Raf‐1 kinase, a potential regulator of intracellular pH in Xenopus oocytes

Abstract

Xenopus laevis oocytes undergo an increase in intracellular pH (pHi) from 7.2 to 7.7 due to the up-regulation of Na+/H+ antiporters in their plasma membrane during oocyte meiotic maturation. Up-regulation of Na+/H+ exchangers (NHE) found in other cell systems appears to be controlled, in some cases, by direct phosphorylation of the exchanger. A number of active protein kinases can be found in maturing Xenopus oocytes. These include, c-mos kinase, Raf-1 kinase, mitogen-activated kinase kinase (MAPKK), MAPK, ribosomal S6 kinase (RSK), and histone H-1 kinase. Our previous study indicated that c-mos kinase, was involved in regulating the increase in oocyte pHi. In the current study, we show that when mRNA coding for a constitutively active form of Raf-1 kinase (delta N-Raf-1) was microinjected into oocytes, the protein product induced an increase in oocyte pHi. On the contrary, the injection of mRNA coding for wild-type Raf-1 (WT-Raf-1) or a kinase-deficient form of Raf-1 (KD-Raf-1) had no effect on the recipient oocyte pHi. 8-Br-cAMP and forskolin blocked the increase in pHi during oocyte meiotic maturation, but had no effect on the Raf-1-induced increase in oocyte pHi. Studies using antisense c-mos oligos demonstrated that Raf-1 was not working via a feedback loop to endogenous c-mos mRNA within the recipient oocytes.

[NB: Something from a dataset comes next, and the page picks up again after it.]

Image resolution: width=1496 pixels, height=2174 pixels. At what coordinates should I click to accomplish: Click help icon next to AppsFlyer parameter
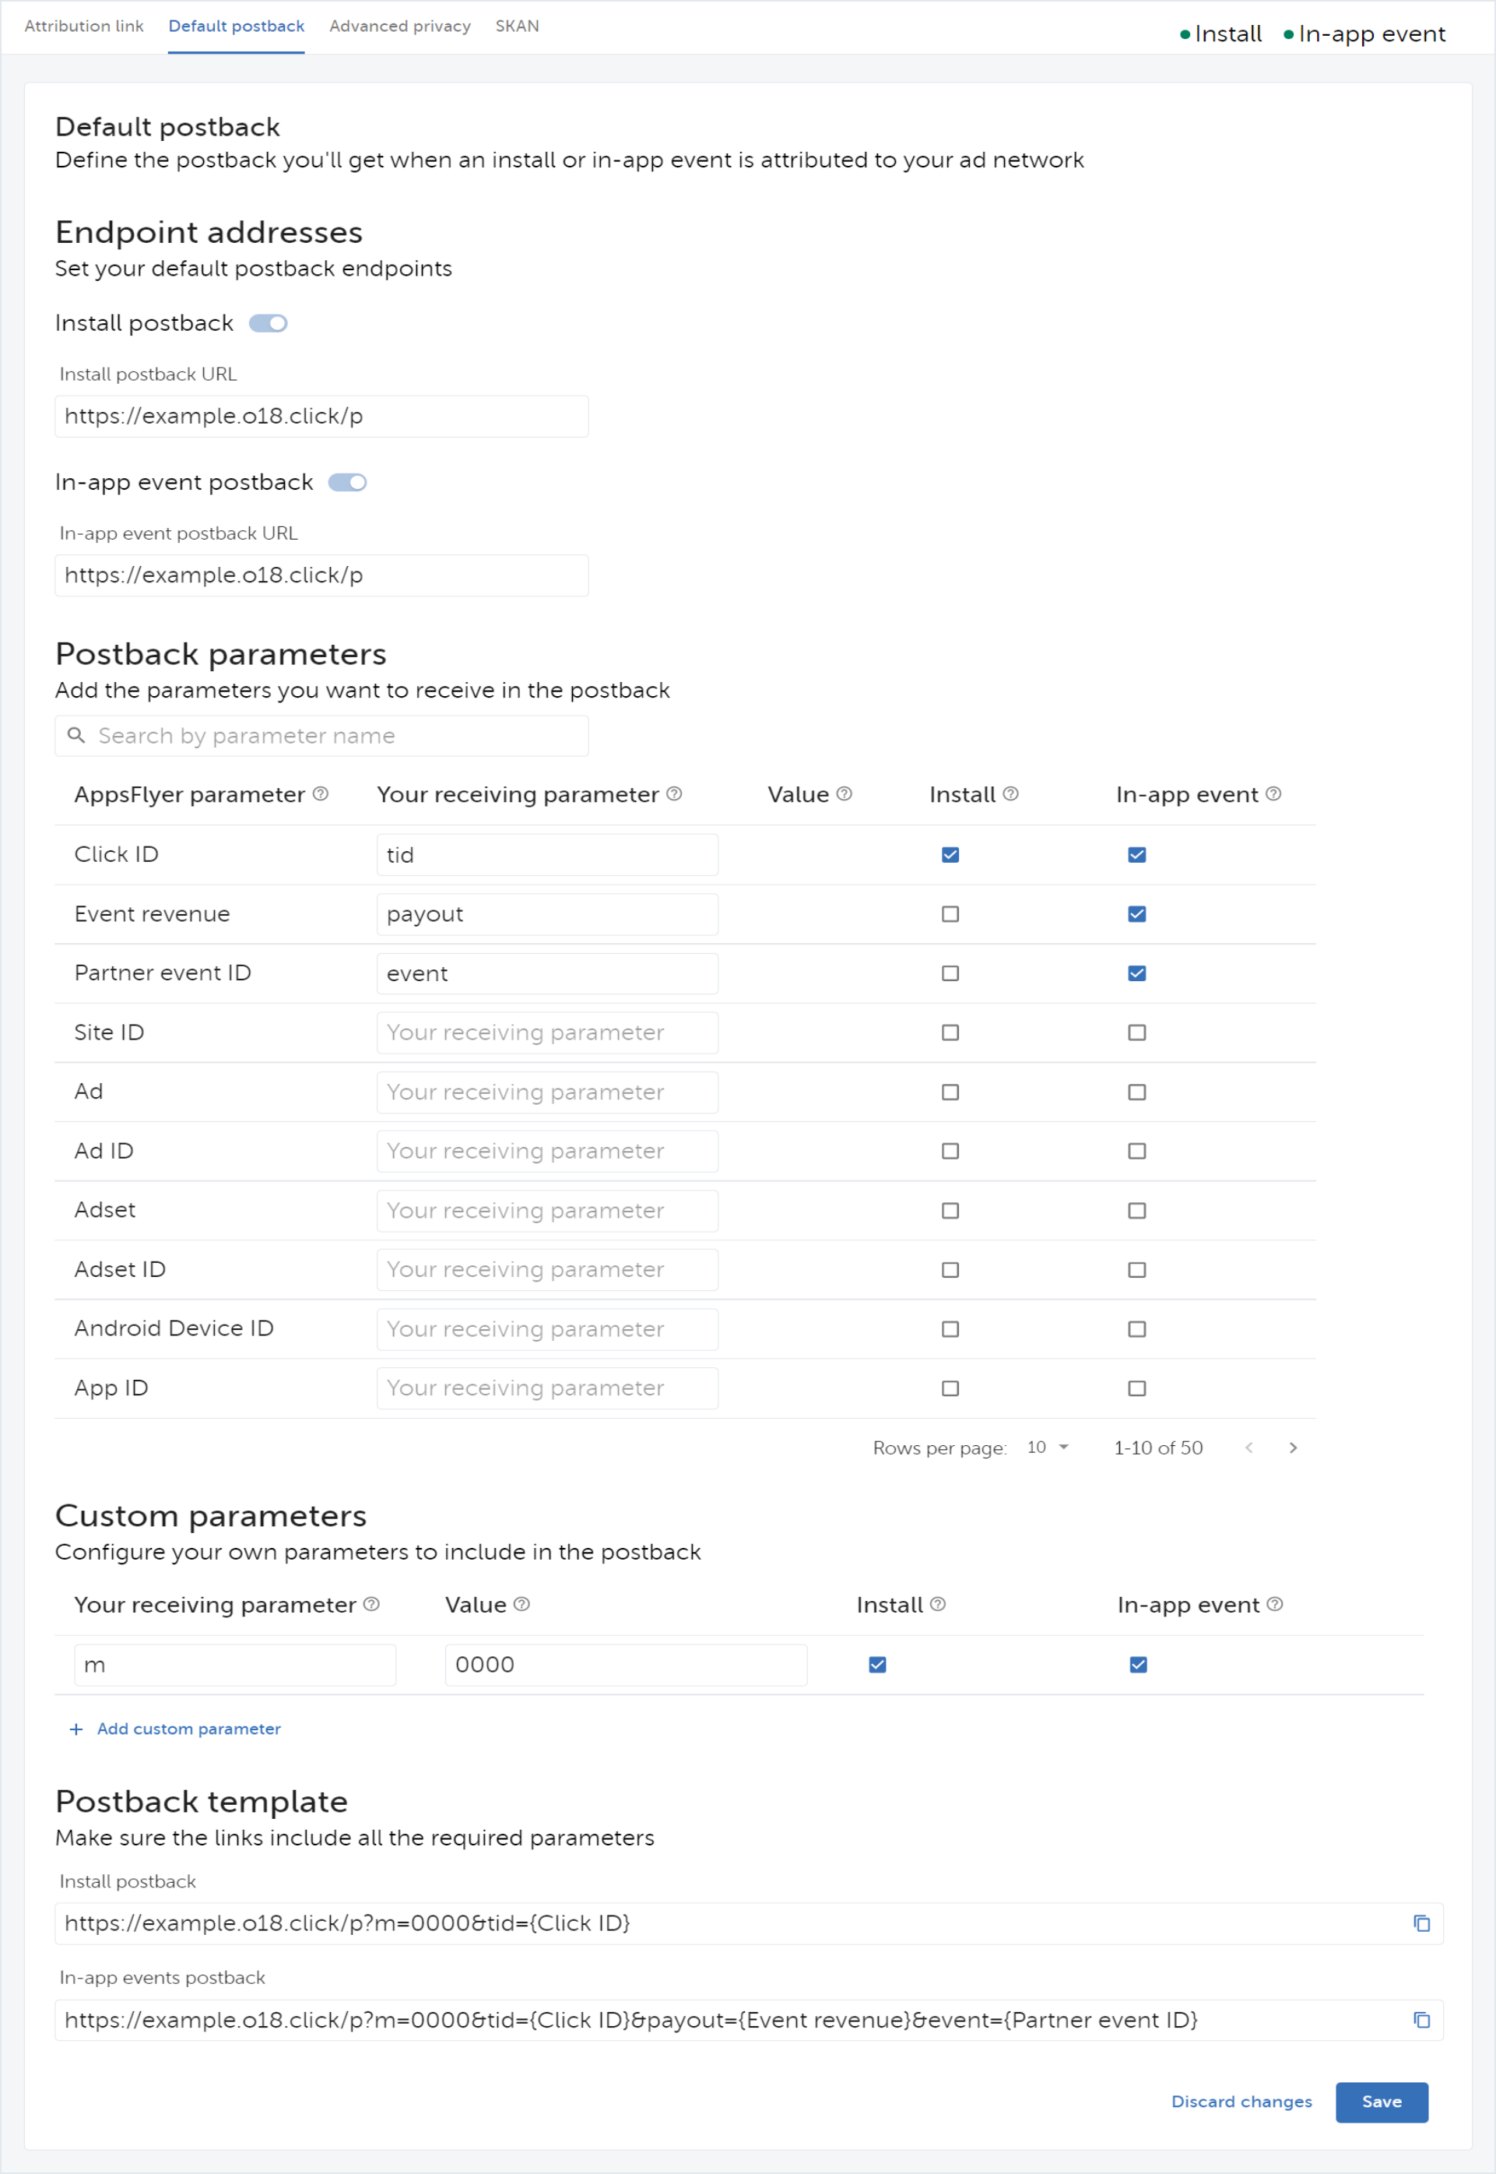pyautogui.click(x=321, y=794)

Experiments using the selective MAPKK inhibitor, PD 98059, indicated that the Raf-1 effect on oocyte pHi was not mediated by the downstream kinase, MAPKK. Therefore, Raf-1 appears to act independently of c-mos kinase in a pathway, not involving MAPKK, leading to the up-regulation of the Na+/H+ antiporters in Xenopus oocytes.